Ce déséquilibre a déjà suscité des critiques de l’opposition. Le chef conservateur Pierre Poilievre a qualifié les nominations de « toujours la même concentration Toronto-Montréal-Vancouver » qui ignore les préoccupations des régions. Le chef du NPD Jagmeet Singh s’est demandé si des secrétaires parlementaires « se lèveraient vraiment pour défendre les travailleurs contre les intérêts des entreprises. »

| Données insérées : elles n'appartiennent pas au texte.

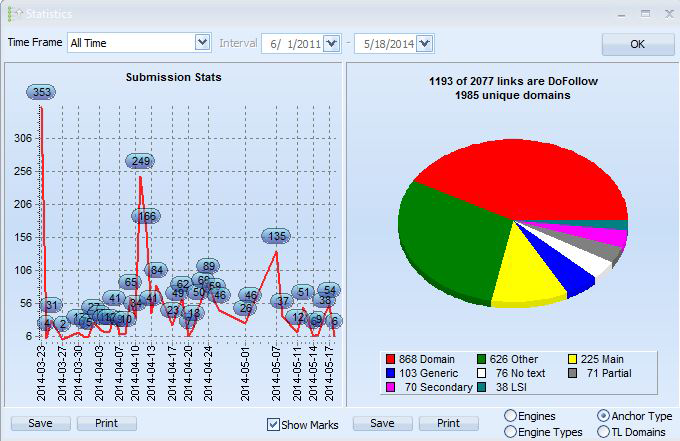Save the Submission Stats chart
680x441 pixels.
point(40,423)
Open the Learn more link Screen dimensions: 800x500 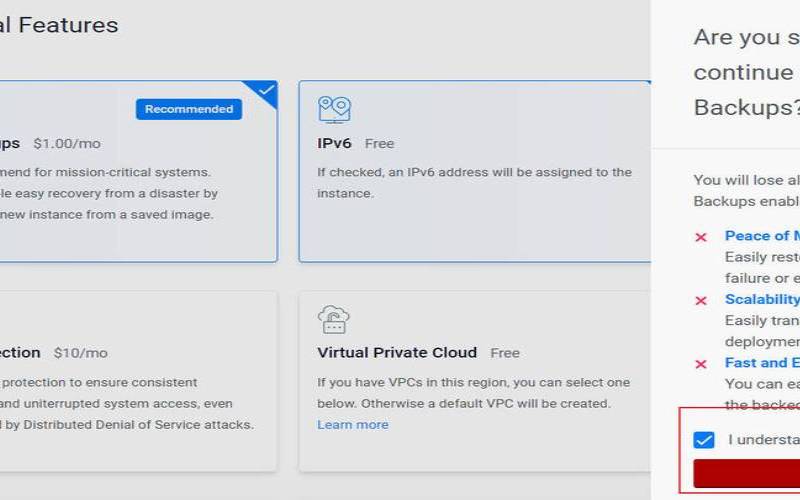pos(353,424)
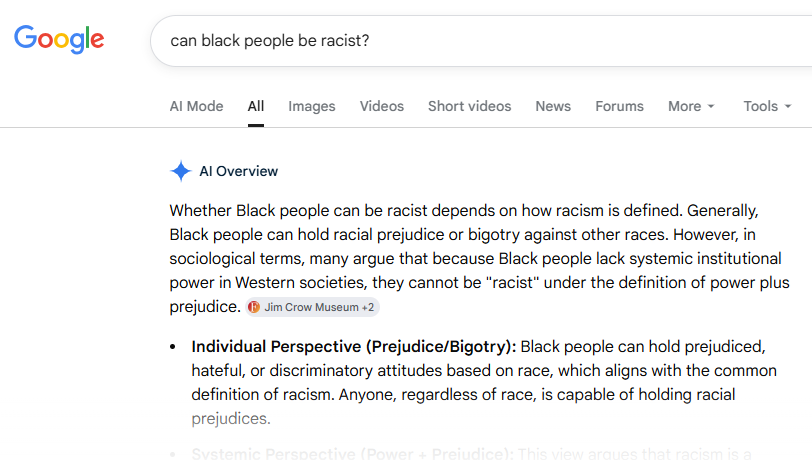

Plusieurs nominations semblent conçues pour renforcer les domaines politiques où les Libéraux se sentent vulnérables. L’ancienne enseignante Alison Montgomery (Kitchener Centre) rejoint le dossier du logement, où les sondages montrent constamment l’insatisfaction des électeurs. L’entrepreneur technologique Marcus Chen (Vancouver Quadra) devient secrétaire parlementaire pour le gouvernement numérique, un clin d’œil à l’accent mis par Carney sur la modernisation.
« La sélection révèle le style de gouvernance de Carney, » affirme le politologue Alex Marland de l’Université Memorial. « Il équilibre les considérations régionales avec une expertise politique spécifique, mais garde aussi les rivaux potentiels près du centre. »
En effet, trois députés qui ont soutenu Chrystia Freeland lors des manœuvres pré-leadership ont reçu des nominations, suggérant que Carney ne poursuit pas une approche du tout au vainqueur avec les factions internes du parti.
Notablement absents de la liste sont plusieurs députés progressistes vocaux qui avaient poussé pour des politiques climatiques et sociales plus audacieuses. La députée de Mississauga Celina Caesar-Chavannes, qui a défendu un accès élargi aux soins de santé, a été écartée malgré son solide travail en comité lors du dernier Parlement.
Les sélections de secrétaires parlementaires éclairent également sur les enjeux que Carney considère prioritaires. La nomination de deux secrétaires chacun aux Services aux Autochtones, au Logement et au Commerce international démontre où le gouvernement prévoit un travail législatif et politique important.
Le bureau du premier ministre a confirmé que chaque secrétaire parlementaire recevra un supplément salarial de 18 500 $ en plus du salaire de base de député de 189 500 $, un arrangement inchangé par rapport au gouvernement précédent.
L’ancien secrétaire parlementaire et stratège politique Brad Lavigne note que ces rôles exercent une influence significative malgré leur statut secondaire. « Les secrétaires parlementaires deviennent souvent le visage public du ministère sur des dossiers controversés. Les ministres comptent beaucoup sur eux pour la navigation législative, surtout pendant les étapes en comité. »
Selon un récent sondage d’Abacus Data, les Canadiens semblent largement indifférents aux nominations de secrétaires parlementaires, 68% des répondants étant incapables de nommer un seul secrétaire parlementaire du précédent Parlement.
Cette réalité n’a pas empêché les critiques de remettre en question plusieurs choix. La Fédération canadienne des contribuables a qualifié les nominations de « postes de favoritisme inutiles » et a suggéré que ces rôles pourraient être éliminés pour économiser environ 720 000 $ annuellement.
Carney a défendu les nominations comme essentielles à une gouvernance efficace. « Ces personnes talentueuses aideront à tenir les engagements que nous avons pris envers les Canadiens pendant l’élection, » a-t-il déclaré.
Pour les députés nommés, ces postes offrent une chance de démontrer leurs capacités. Comme me l’a confié un haut responsable libéral sous couvert d’anonymat, « Les rôles de secrétaire parlementaire font ou défont les carrières politiques. Performez bien, et le cabinet vous attend. Trébuchez, et vous resterez probablement sur les banquettes arrière. »
Le Parlement reprend ses travaux la semaine prochaine, quand les nouveaux secrétaires parlementaires commenceront leurs rôles à soutenir l’agenda législatif du gouvernement Carney avant ce qui promet d’être une session d’automne chargée.